#### [Instructions to follow]
Reproduce the records below word for word, beginning at their first line and stopping after the line that contains "Looking at the screenshot, I should [741, 425].". Include both of those lines.

══ Exercise material ══

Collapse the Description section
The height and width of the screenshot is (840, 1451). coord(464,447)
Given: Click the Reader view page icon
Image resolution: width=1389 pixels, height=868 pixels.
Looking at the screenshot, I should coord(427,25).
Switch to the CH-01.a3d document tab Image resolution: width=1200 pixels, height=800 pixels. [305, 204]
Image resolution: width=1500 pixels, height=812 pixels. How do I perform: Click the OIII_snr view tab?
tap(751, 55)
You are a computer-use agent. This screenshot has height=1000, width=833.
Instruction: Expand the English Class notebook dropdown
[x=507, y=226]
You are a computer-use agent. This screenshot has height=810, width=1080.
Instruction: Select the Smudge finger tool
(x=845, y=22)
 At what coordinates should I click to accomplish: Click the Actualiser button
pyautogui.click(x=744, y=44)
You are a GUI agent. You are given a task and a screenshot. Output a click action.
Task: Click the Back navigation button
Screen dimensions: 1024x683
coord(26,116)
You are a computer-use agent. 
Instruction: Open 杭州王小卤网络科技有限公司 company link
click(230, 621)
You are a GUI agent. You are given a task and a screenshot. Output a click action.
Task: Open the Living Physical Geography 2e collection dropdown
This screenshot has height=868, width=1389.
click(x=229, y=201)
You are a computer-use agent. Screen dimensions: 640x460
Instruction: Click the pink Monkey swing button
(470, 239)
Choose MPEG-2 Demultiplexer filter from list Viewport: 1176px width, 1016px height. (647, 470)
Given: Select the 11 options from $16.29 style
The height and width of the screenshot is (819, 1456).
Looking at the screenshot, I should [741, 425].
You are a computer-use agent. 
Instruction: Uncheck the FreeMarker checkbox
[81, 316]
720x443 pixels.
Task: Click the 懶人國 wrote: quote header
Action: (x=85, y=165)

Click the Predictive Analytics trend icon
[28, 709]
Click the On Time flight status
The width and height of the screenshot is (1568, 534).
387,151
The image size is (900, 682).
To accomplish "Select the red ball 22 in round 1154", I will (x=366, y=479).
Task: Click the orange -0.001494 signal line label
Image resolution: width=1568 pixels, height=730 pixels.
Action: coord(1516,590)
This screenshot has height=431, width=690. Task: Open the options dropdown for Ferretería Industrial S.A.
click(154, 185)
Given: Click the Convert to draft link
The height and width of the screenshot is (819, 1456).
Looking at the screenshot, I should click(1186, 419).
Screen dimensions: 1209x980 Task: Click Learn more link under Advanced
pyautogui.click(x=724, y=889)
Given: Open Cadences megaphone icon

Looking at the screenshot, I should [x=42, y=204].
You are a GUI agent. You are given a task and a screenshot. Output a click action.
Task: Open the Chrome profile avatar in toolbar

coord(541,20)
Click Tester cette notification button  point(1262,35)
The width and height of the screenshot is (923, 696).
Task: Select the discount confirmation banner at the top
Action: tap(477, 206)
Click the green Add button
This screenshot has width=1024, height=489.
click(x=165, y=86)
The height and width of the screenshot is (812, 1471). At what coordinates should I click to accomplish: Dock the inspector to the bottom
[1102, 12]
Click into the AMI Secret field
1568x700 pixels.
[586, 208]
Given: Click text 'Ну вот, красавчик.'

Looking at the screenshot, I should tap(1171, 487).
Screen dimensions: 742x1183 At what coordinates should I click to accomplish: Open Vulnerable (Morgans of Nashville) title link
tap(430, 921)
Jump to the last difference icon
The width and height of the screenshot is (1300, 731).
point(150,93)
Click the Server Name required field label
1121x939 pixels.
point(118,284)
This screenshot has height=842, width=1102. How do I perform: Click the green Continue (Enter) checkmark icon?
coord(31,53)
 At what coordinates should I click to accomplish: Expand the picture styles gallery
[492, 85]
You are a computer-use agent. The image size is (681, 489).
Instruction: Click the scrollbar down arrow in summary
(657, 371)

═══

#### [Solution for this problem]
Collapse the Description section
The height and width of the screenshot is (840, 1451). coord(464,447)
Given: Click the Reader view page icon
Image resolution: width=1389 pixels, height=868 pixels.
Looking at the screenshot, I should coord(427,25).
Switch to the CH-01.a3d document tab Image resolution: width=1200 pixels, height=800 pixels. [305, 204]
Image resolution: width=1500 pixels, height=812 pixels. How do I perform: Click the OIII_snr view tab?
tap(751, 55)
You are a computer-use agent. This screenshot has height=1000, width=833.
Instruction: Expand the English Class notebook dropdown
[x=507, y=226]
You are a computer-use agent. This screenshot has height=810, width=1080.
Instruction: Select the Smudge finger tool
(x=845, y=22)
 At what coordinates should I click to accomplish: Click the Actualiser button
pyautogui.click(x=744, y=44)
You are a GUI agent. You are given a task and a screenshot. Output a click action.
Task: Click the Back navigation button
Screen dimensions: 1024x683
coord(26,116)
You are a computer-use agent. 
Instruction: Open 杭州王小卤网络科技有限公司 company link
click(230, 621)
You are a GUI agent. You are given a task and a screenshot. Output a click action.
Task: Open the Living Physical Geography 2e collection dropdown
This screenshot has height=868, width=1389.
click(x=229, y=201)
You are a computer-use agent. Screen dimensions: 640x460
Instruction: Click the pink Monkey swing button
(470, 239)
Choose MPEG-2 Demultiplexer filter from list Viewport: 1176px width, 1016px height. (647, 470)
Given: Select the 11 options from $16.29 style
The height and width of the screenshot is (819, 1456).
Looking at the screenshot, I should [741, 425].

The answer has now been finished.